**ÉNONCÉ DE L'EXERCICE:** Réécrivez sous forme de liste numérotée le passage des enregistrements ci-dessous qui va de la ligne contenant « The image size is (1280, 800). » jusqu'à celle contenant « coord(1004,227) », ces deux lignes comprises. Omettez les lignes vides.

**LES ENREGISTREMENTS:**
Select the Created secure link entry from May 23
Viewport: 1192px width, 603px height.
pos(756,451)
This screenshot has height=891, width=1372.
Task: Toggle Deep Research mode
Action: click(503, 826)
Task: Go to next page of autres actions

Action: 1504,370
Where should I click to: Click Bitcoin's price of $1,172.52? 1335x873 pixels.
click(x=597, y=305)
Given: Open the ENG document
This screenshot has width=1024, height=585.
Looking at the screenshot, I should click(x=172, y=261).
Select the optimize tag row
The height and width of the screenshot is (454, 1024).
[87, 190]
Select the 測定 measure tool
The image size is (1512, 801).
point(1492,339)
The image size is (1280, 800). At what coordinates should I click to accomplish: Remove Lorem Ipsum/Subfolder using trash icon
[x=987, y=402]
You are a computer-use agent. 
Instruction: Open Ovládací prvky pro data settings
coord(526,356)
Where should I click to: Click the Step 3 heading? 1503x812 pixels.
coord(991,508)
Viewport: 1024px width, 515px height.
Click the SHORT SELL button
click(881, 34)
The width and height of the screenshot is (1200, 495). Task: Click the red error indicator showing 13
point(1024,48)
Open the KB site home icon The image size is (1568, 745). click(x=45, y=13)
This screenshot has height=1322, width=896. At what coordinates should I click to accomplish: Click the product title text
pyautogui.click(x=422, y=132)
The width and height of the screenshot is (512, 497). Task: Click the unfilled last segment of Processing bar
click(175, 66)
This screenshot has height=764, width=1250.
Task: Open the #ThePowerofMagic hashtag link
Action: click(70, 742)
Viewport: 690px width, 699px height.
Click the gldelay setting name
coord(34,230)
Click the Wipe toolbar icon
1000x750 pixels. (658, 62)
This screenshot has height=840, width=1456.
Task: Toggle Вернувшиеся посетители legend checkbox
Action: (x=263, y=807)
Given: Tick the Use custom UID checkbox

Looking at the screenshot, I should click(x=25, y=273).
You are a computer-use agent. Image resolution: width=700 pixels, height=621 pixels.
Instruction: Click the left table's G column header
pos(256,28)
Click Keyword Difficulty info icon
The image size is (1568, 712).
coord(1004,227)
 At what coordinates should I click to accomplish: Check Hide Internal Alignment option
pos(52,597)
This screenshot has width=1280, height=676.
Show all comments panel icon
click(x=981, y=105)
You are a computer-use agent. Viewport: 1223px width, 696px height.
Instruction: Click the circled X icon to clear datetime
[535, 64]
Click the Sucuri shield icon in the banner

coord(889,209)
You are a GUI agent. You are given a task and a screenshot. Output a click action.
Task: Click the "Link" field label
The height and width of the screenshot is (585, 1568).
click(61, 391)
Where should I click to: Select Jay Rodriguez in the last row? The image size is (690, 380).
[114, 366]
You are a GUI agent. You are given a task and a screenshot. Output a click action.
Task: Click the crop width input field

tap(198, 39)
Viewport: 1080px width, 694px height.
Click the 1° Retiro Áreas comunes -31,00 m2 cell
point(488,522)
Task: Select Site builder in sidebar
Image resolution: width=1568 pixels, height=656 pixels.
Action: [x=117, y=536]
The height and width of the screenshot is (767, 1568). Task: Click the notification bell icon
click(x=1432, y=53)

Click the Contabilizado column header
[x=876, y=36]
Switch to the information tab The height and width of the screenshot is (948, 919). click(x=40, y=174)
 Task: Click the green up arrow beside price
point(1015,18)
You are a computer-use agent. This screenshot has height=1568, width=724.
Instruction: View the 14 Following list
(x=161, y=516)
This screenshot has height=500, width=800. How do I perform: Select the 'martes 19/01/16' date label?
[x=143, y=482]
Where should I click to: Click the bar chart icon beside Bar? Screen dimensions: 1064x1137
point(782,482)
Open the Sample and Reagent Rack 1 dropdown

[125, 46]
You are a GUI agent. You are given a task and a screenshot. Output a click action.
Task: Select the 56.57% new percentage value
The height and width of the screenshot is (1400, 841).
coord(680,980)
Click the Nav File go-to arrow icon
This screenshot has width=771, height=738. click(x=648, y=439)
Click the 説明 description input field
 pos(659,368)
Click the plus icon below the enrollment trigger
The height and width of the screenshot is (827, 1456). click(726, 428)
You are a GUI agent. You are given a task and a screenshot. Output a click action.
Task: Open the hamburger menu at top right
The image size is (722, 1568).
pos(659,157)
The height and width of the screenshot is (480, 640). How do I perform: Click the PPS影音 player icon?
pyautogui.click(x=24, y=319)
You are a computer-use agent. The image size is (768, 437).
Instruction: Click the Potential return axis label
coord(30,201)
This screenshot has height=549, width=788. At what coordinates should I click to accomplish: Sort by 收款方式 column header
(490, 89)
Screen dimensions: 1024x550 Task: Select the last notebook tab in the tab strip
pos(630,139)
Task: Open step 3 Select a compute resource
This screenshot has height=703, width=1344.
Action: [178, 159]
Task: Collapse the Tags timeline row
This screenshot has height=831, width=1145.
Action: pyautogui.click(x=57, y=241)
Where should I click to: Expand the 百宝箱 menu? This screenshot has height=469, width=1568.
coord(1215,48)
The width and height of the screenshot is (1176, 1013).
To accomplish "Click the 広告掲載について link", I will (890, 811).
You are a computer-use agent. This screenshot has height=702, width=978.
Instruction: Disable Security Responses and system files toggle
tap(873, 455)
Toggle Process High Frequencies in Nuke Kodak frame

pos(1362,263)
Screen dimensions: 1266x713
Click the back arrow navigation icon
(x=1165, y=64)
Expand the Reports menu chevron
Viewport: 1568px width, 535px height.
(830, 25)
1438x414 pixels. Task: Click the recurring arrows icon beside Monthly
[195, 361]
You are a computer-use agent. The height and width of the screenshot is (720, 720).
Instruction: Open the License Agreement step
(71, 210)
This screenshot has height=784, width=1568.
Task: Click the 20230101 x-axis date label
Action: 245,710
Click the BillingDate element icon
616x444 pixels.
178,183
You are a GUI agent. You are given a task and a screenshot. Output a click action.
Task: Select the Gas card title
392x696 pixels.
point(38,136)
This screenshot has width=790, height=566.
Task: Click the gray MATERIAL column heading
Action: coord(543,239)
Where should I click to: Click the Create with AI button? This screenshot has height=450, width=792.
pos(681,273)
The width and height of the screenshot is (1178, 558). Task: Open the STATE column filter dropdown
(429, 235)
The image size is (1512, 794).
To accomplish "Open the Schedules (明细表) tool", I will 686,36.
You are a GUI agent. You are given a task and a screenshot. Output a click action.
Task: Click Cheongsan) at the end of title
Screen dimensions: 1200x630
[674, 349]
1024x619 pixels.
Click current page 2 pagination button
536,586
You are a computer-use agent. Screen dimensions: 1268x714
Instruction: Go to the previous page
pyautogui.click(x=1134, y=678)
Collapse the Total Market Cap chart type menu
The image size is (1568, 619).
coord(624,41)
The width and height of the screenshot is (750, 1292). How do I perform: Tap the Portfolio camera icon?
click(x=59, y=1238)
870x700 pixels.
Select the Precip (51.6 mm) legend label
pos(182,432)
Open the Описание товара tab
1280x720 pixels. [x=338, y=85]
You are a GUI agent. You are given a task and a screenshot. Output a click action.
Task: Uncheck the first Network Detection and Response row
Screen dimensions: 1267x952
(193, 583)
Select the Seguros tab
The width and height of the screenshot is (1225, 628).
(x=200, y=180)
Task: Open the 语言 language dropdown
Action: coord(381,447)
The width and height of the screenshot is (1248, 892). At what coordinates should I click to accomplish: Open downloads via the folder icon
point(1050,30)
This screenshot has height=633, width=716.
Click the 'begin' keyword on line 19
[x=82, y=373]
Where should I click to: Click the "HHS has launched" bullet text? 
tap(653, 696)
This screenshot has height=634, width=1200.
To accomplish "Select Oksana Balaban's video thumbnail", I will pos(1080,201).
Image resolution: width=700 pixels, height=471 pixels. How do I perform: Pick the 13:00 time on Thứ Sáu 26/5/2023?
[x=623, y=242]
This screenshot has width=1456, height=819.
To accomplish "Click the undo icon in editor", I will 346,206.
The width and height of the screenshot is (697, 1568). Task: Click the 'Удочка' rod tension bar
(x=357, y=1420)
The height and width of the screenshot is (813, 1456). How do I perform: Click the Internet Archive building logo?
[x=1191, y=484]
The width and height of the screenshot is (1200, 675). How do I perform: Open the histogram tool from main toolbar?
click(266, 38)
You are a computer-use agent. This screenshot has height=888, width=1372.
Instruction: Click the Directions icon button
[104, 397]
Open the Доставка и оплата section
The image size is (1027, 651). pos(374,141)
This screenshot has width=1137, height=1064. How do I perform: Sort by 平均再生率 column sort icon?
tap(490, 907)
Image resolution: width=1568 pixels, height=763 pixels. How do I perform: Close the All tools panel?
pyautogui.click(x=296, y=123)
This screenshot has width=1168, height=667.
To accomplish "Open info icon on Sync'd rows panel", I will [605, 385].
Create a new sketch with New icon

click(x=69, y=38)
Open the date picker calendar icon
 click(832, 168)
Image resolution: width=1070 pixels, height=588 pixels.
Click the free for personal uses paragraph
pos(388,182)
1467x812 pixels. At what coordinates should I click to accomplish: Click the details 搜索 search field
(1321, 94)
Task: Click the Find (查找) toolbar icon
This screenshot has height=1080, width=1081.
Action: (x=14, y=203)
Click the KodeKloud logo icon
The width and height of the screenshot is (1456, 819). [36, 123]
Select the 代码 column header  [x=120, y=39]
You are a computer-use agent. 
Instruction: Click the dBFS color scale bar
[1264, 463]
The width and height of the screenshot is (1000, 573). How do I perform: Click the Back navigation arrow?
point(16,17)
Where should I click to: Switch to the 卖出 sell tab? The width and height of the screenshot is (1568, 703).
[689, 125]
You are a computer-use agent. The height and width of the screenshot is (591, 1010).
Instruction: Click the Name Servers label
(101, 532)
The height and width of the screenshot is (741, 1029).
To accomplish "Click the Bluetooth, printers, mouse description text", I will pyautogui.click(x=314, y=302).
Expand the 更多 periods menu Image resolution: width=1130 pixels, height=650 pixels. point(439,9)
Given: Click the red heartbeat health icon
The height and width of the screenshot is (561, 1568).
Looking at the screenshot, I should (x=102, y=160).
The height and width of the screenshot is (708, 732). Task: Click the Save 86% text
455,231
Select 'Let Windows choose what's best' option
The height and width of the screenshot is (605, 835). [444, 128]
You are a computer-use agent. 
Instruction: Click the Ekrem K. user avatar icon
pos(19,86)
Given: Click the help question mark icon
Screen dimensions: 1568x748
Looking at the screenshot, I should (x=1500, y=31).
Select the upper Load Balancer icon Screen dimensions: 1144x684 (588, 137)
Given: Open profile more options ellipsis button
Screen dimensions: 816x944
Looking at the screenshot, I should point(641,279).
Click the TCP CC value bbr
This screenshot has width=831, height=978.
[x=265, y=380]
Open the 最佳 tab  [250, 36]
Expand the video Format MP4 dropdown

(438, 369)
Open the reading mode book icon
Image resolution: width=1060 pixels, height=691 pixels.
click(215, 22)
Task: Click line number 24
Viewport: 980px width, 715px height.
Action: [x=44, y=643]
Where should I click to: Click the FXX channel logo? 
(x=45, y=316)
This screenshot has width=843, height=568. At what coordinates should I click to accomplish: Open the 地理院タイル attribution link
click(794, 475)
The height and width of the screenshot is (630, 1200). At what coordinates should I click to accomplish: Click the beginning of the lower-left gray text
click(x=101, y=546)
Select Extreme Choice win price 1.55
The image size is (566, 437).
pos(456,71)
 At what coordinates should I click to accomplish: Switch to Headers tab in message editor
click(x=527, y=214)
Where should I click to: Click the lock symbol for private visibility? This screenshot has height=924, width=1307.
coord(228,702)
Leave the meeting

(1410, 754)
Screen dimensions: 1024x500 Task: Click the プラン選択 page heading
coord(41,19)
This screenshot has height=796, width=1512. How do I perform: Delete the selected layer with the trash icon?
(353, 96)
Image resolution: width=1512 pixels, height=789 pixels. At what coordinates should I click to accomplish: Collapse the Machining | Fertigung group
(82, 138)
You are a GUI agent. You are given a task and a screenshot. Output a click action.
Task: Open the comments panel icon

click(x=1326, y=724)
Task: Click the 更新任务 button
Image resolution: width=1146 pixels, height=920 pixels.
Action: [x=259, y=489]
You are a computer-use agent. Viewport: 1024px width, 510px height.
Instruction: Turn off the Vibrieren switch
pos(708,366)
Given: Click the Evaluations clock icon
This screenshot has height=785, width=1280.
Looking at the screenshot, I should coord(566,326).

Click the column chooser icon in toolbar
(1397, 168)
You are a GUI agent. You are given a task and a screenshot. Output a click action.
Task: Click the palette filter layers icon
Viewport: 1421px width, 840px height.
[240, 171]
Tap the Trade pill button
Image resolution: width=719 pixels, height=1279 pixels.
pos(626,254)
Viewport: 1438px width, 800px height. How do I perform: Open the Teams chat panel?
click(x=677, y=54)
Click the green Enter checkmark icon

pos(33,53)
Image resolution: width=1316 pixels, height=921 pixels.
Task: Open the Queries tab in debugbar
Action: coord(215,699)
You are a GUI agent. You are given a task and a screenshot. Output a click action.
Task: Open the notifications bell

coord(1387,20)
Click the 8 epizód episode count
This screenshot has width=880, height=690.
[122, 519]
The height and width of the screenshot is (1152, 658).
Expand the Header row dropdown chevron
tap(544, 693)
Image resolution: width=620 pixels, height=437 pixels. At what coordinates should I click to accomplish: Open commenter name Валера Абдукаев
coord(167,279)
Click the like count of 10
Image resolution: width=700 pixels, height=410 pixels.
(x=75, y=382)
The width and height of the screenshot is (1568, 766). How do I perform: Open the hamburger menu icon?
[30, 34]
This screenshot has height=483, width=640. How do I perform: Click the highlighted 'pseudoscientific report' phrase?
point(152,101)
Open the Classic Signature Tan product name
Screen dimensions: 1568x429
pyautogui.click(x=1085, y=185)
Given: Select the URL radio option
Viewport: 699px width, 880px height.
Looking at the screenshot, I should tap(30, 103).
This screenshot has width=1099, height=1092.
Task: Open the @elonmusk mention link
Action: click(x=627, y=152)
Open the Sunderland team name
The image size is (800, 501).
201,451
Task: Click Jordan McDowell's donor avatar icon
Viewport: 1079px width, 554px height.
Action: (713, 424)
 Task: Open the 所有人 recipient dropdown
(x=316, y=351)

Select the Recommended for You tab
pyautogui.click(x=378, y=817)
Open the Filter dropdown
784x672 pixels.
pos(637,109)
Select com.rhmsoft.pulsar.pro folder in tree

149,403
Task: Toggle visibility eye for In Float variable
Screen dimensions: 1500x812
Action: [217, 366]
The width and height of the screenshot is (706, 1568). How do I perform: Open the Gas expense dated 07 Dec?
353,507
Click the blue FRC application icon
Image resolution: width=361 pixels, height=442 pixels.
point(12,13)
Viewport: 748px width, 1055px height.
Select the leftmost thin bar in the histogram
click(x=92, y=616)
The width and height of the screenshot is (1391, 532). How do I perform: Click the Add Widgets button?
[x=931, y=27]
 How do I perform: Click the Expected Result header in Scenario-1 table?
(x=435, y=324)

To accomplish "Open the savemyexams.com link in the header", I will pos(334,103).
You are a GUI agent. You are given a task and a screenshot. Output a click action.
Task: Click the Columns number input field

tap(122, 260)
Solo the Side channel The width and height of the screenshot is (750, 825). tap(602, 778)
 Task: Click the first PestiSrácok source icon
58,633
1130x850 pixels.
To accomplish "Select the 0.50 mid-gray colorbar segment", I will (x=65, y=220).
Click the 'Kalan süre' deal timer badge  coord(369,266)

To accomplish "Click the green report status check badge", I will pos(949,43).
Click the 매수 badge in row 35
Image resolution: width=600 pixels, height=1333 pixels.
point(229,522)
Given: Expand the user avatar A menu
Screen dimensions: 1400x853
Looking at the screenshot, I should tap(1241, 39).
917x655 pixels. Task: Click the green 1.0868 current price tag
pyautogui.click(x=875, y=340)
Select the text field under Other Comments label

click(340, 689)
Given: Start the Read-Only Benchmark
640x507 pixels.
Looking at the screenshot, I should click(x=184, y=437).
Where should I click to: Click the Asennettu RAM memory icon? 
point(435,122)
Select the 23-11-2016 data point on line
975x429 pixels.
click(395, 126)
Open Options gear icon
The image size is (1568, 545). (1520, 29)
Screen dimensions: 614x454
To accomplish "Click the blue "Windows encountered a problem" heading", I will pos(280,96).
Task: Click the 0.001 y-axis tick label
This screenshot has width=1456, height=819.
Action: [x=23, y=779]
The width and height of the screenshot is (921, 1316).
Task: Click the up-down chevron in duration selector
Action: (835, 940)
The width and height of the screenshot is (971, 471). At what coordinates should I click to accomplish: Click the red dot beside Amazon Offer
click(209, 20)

**RÉPONSE COMPLÈTE:**
1. The image size is (1280, 800). At what coordinates should I click to accomplish: Remove Lorem Ipsum/Subfolder using trash icon
2. [x=987, y=402]
3. You are a computer-use agent. 
4. Instruction: Open Ovládací prvky pro data settings
5. coord(526,356)
6. Where should I click to: Click the Step 3 heading? 1503x812 pixels.
7. coord(991,508)
8. Viewport: 1024px width, 515px height.
9. Click the SHORT SELL button
10. click(881, 34)
11. The width and height of the screenshot is (1200, 495). Task: Click the red error indicator showing 13
12. point(1024,48)
13. Open the KB site home icon The image size is (1568, 745). click(x=45, y=13)
14. This screenshot has height=1322, width=896. At what coordinates should I click to accomplish: Click the product title text
15. pyautogui.click(x=422, y=132)
16. The width and height of the screenshot is (512, 497). Task: Click the unfilled last segment of Processing bar
17. click(175, 66)
18. This screenshot has height=764, width=1250.
19. Task: Open the #ThePowerofMagic hashtag link
20. Action: click(70, 742)
21. Viewport: 690px width, 699px height.
22. Click the gldelay setting name
23. coord(34,230)
24. Click the Wipe toolbar icon
25. 1000x750 pixels. (658, 62)
26. This screenshot has height=840, width=1456.
27. Task: Toggle Вернувшиеся посетители legend checkbox
28. Action: (x=263, y=807)
29. Given: Tick the Use custom UID checkbox
30. Looking at the screenshot, I should click(x=25, y=273).
31. You are a computer-use agent. Image resolution: width=700 pixels, height=621 pixels.
32. Instruction: Click the left table's G column header
33. pos(256,28)
34. Click Keyword Difficulty info icon
35. The image size is (1568, 712).
36. coord(1004,227)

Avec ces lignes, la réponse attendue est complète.